Lastly, the frame story and the cyclical nature of the plot follow romantic conventions. Eckbert's life and the story end at the cabin in the woods with the old woman where Bertha's frame story began.

==Translations==
The tale has been translated into English a number of times:
- "Auburn Egbert" anonymously in Popular Tales and Romances of the Northern Nations (1823)
- "Auburn Egbert" by Thomas Roscoe in The German Novelists (1826)
- "The Fair-Haired Eckbert" by Thomas Carlyle in Tales by Musaeus, Tieck, Richter (1827)
- "The White Egbert" in Julius Hare and James Anthony Froude's Tales from the "Phantasus," etc. of Ludwig Tieck (1845)
- "The Fair-Haired Egbert: A Tale" by Agnes Burette in Christmas Eve; or Tales for Youth (1849)
- "Fair Eckbert" by Paul B. Thomas in The German Classics of the Nineteenth and Twentieth Centuries (1913)

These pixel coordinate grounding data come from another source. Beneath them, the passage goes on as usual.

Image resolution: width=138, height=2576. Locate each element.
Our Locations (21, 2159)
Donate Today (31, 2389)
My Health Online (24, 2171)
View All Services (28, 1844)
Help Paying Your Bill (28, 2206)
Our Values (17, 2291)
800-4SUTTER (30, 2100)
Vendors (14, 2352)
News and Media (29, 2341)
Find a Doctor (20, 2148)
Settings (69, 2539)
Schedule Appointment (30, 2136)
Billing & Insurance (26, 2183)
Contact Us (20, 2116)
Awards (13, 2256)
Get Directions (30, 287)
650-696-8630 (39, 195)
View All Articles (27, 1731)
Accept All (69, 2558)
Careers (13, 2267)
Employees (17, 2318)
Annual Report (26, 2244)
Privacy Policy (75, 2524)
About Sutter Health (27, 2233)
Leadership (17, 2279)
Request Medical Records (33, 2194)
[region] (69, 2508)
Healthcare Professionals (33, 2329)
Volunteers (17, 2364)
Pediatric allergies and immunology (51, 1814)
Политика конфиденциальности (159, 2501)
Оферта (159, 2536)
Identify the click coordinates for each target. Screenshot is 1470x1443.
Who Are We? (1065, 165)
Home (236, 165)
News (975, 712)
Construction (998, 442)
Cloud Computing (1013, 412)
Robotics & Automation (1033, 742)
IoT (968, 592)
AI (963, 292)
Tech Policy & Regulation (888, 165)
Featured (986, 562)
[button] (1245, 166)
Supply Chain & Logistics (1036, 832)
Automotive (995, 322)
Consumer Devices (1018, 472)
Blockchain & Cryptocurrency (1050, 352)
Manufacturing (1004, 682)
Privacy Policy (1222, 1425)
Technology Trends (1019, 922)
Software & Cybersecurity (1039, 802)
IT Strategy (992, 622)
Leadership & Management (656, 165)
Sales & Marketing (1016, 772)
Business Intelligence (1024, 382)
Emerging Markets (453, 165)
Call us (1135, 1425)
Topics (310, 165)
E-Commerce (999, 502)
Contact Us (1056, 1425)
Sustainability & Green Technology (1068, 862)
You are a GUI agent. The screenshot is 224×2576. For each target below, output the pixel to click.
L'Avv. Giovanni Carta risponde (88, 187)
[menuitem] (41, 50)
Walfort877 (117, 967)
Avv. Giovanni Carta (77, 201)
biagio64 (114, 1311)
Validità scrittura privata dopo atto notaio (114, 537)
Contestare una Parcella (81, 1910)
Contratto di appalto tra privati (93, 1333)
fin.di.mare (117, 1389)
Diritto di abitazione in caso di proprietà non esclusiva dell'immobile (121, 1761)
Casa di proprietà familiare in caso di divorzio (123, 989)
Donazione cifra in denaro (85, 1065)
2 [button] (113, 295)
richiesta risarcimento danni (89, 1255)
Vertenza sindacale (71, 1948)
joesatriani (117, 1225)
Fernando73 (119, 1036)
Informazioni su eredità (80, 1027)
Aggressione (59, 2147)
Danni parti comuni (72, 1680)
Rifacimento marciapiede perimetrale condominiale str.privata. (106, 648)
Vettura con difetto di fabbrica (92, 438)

Comparing the first four translations, academic Edwin Zeydel considered Carlyle's to be by far the best, which "stands head and shoulders above his predecessors" and "towers even higher" above Hare and Froude. He considered Roscoe's and the Popular Tales and Romances translations "usually fair", with Roscoe's translation "succinct and to the point, but unable to convey every finesse of meaning", while Popular Tales and Romances "fails to attain literalness, often produces a false effect and is not infrequently inaccurate", "a trifle better" than Hare and Froude's translation, which he considered "poor and inaccurate in both substance and form", and "literally full of errors".

A revised version of Carlyle's translation was included in German Literary Fairy Tales (1983) as "Fair-haired Eckbert", edited by Robert M. Browning and Frank G. Ryder.

==Influence==
Tieck's Eckbert fits well within the genre of German romanticism. The character of Bertha has been identified by literary criticism as being based on Tieck's sister Sophie Tieck.